Though the Department of Labor currently is revisiting certain aspects of the FLSA, one aspect that remains unchanged is that “enterprise coverage” of a business under the Act attaches where the business has “employees engaged in commerce or in the production of goods for commerce” and has “annual gross volume of sales made or business done [of] not less than $500,000” (despite the fact that this revenue coverage threshold has not been updated for many years). Absent enterprise coverage, an employee must show individual coverage based on his or her own engagement in interstate commerce in order to avail himself/herself of FLSA rights. A Wisconsin federal court recently applied these principles in finding a Wisconsin small business and its employees were not covered by the FLSA. Shoemaker v. Lake Arbutus Pavilion, LLC, 2015 U.S. Dist. LEXIS 84507 (W.D. Wis. June 30, 2015).
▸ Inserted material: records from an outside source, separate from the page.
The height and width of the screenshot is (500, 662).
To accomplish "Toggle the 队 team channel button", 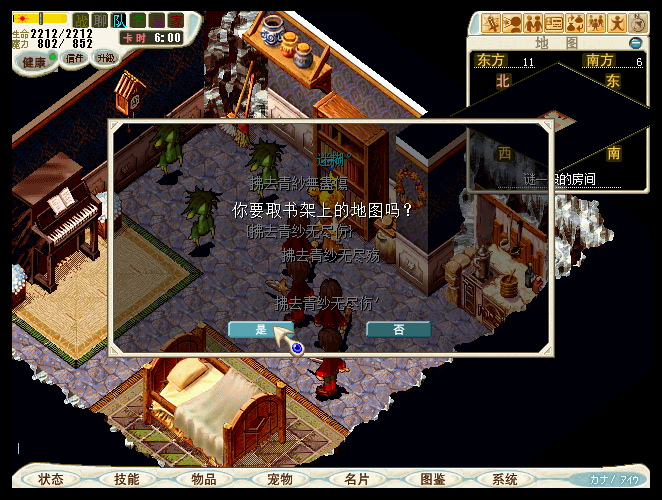I will pos(119,20).
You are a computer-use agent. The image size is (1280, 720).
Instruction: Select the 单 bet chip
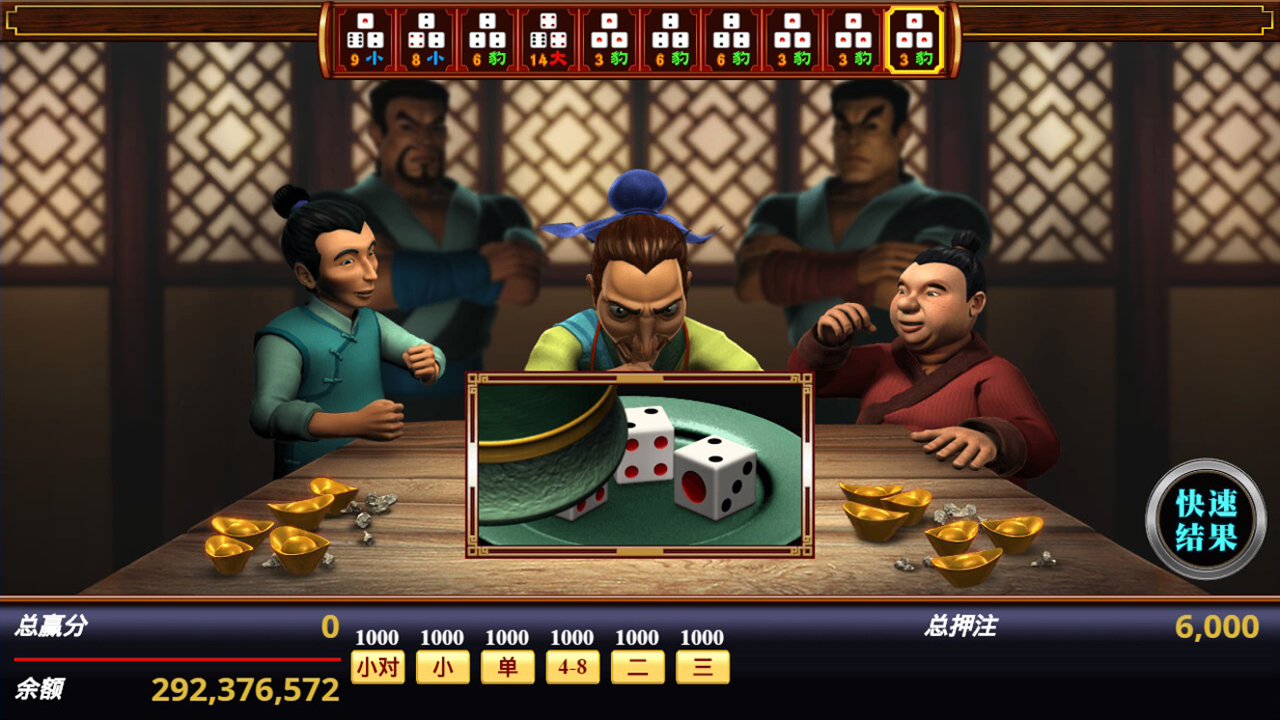coord(507,667)
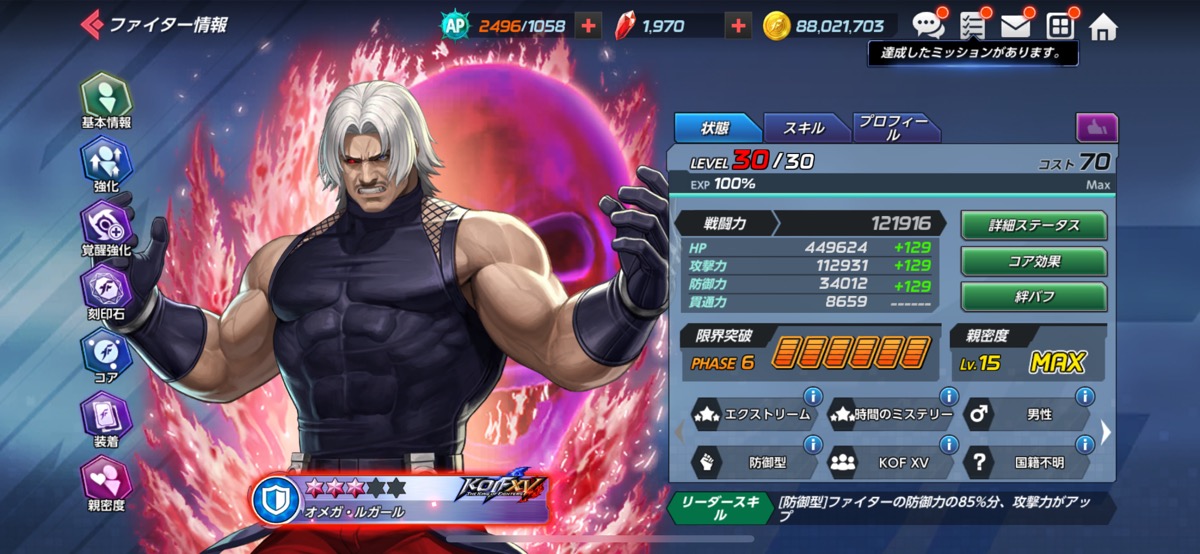Open the 絆バフ bond buff panel

[x=1033, y=297]
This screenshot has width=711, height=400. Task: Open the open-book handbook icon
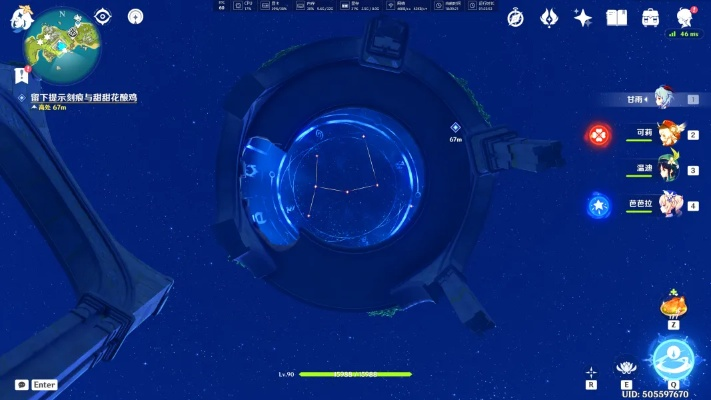pyautogui.click(x=617, y=17)
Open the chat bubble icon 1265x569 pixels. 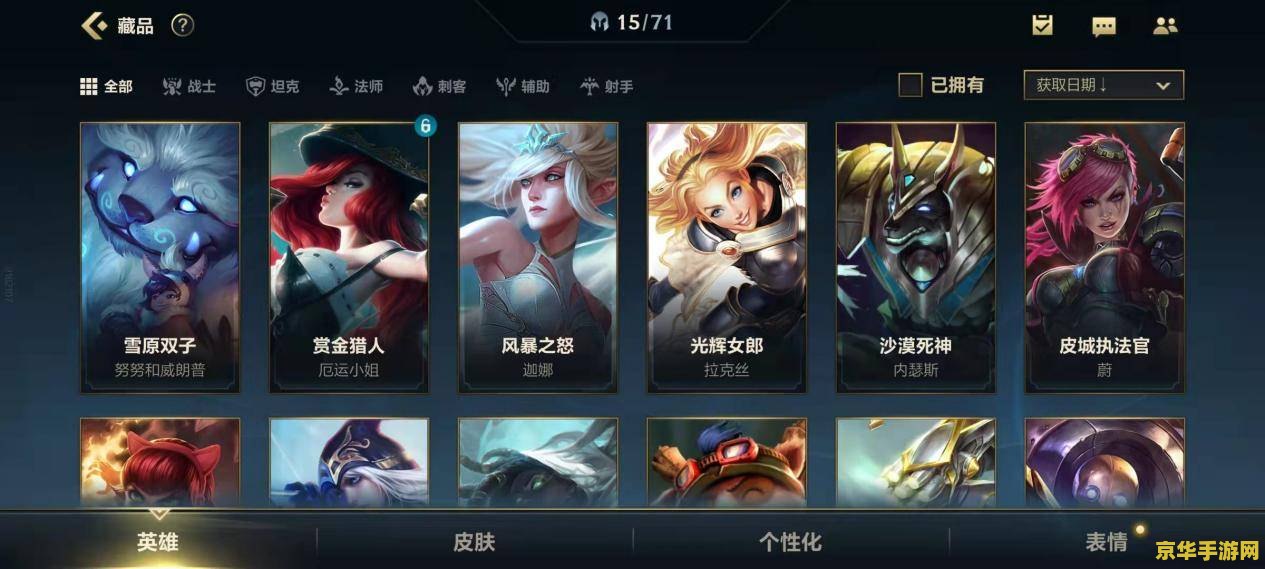click(1103, 26)
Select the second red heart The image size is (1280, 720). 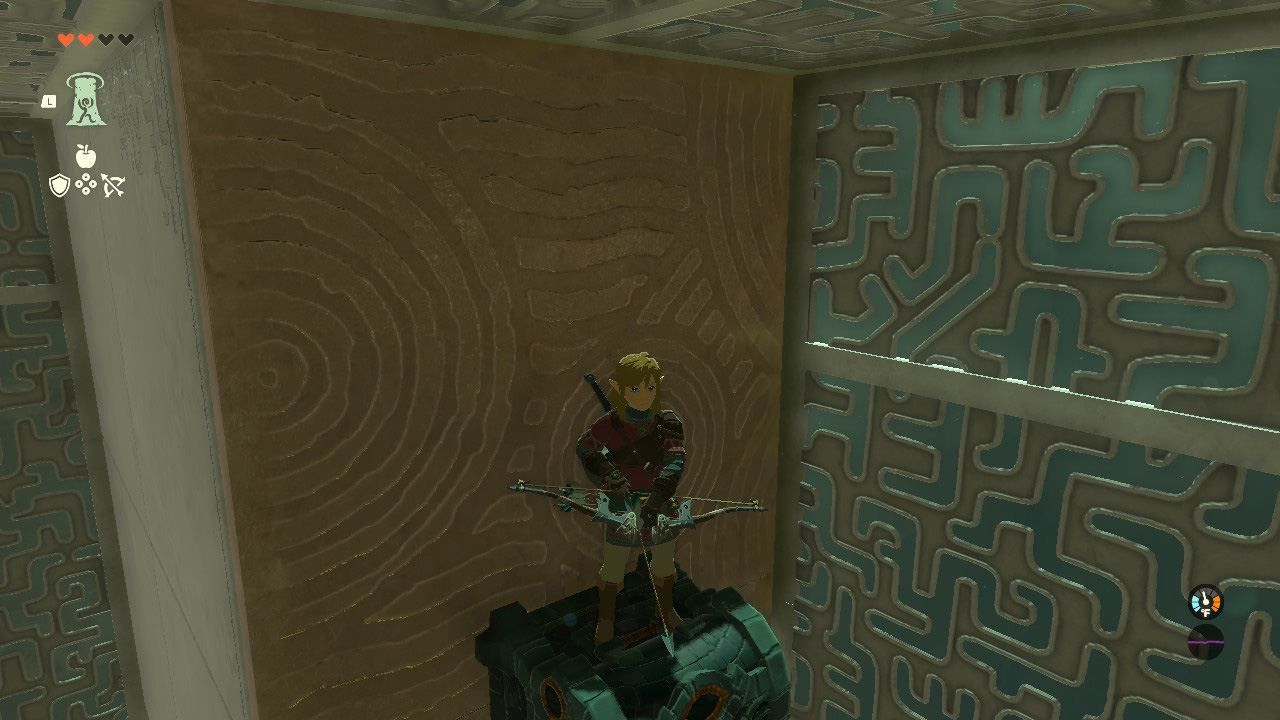(x=84, y=39)
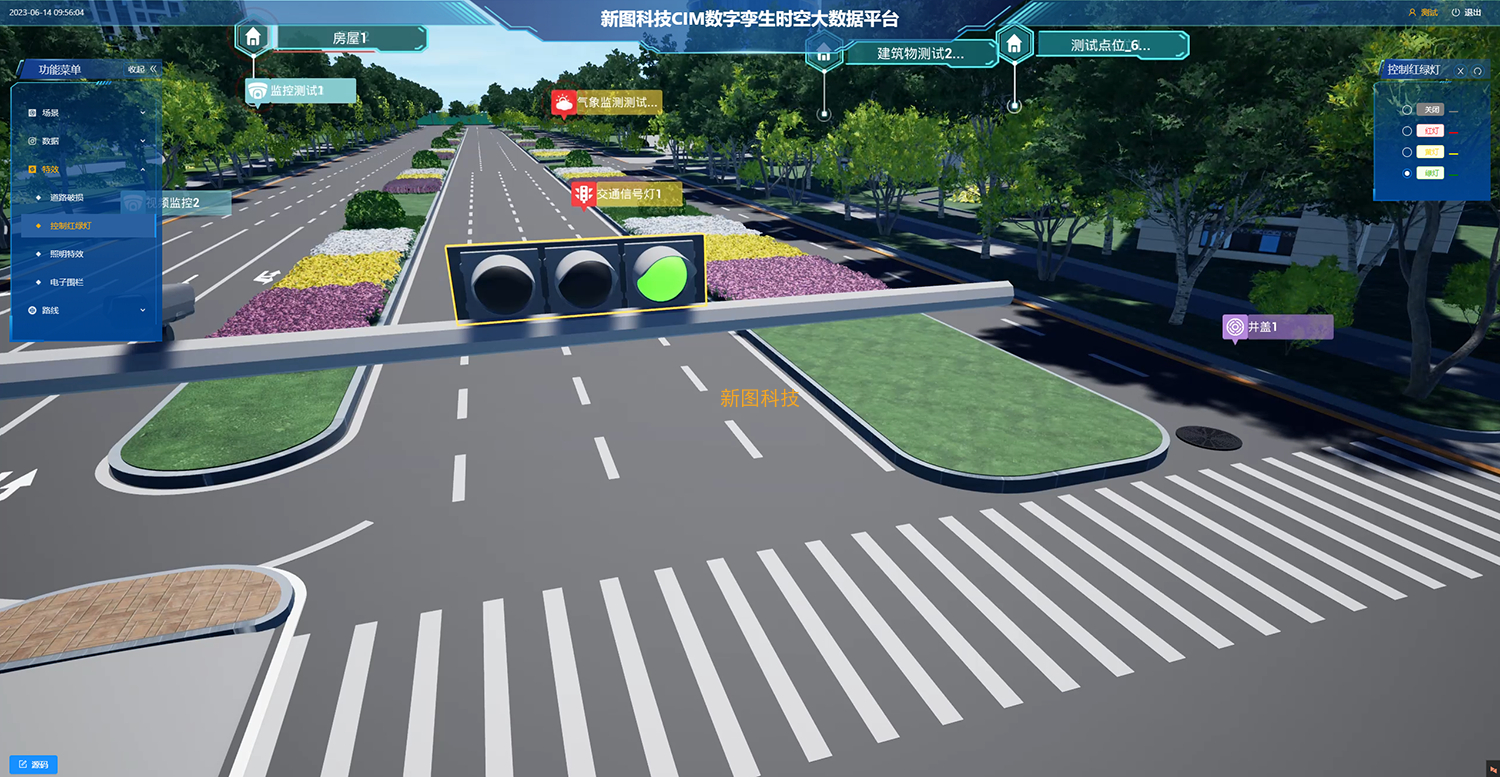Select the 交通信号灯1 map marker
Image resolution: width=1500 pixels, height=777 pixels.
tap(628, 194)
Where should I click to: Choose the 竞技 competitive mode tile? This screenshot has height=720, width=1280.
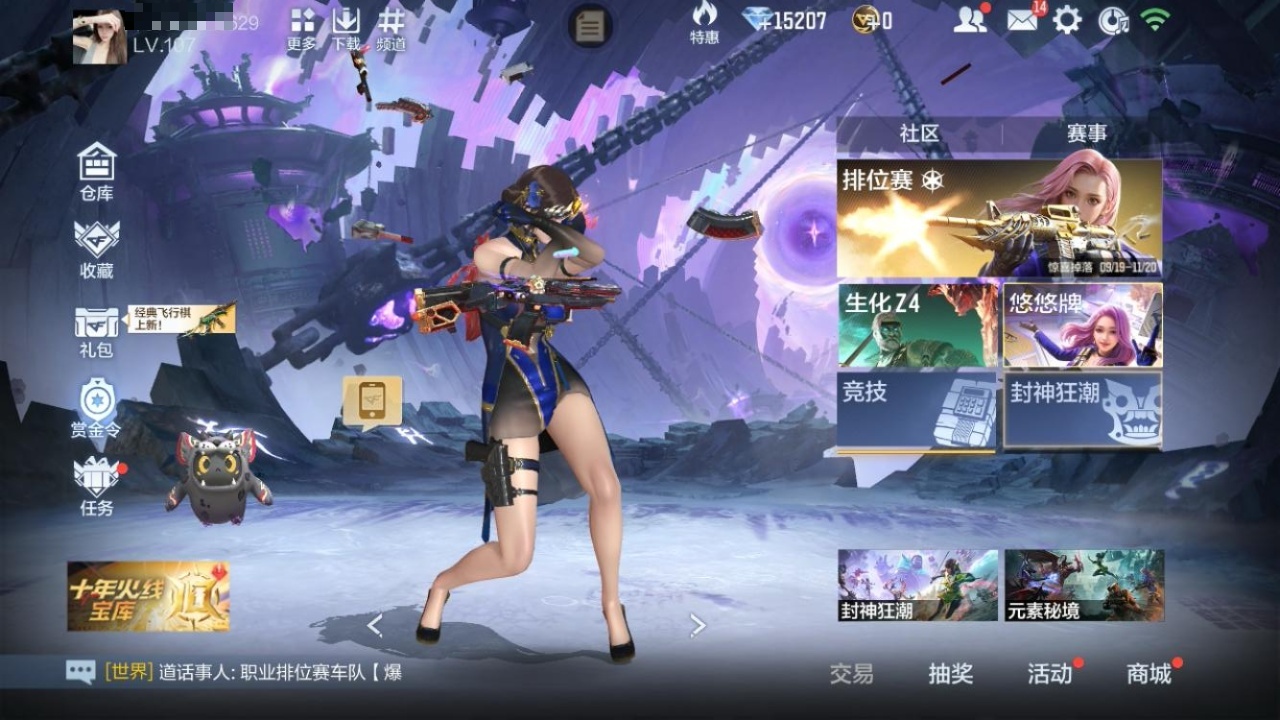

In Shoemaker, plaintiffs had been partners with the owners of the corporate defendant but later became employees of the corporate entity operating a roller rink and diner. When plaintiffs sued for alleged unpaid overtime under the FLSA, defendant asserted competent evidence that it did not have $500,000 in annual gross sales, and asserted that Plaintiffs’ work for their substantially local business did not affect interstate commerce. The Court agreed, finding enterprise coverage absent based on Defendant’s revenue and that, even though Plaintiffs may have served some out-of-state customers or used “instrumentalities of interstate commerce like telephones and the Internet, on the whole they “worked for a local business in an intrastate capacity.” Thus, no individual FLSA coverage attached to their employment.

Small businesses, even those believing themselves under the FLSA’s revenue threshold, must analyze their compliance with the FLSA to avoid an expensive challenge to their practices under the Act. State law coverage thresholds also must be reviewed and analyzed.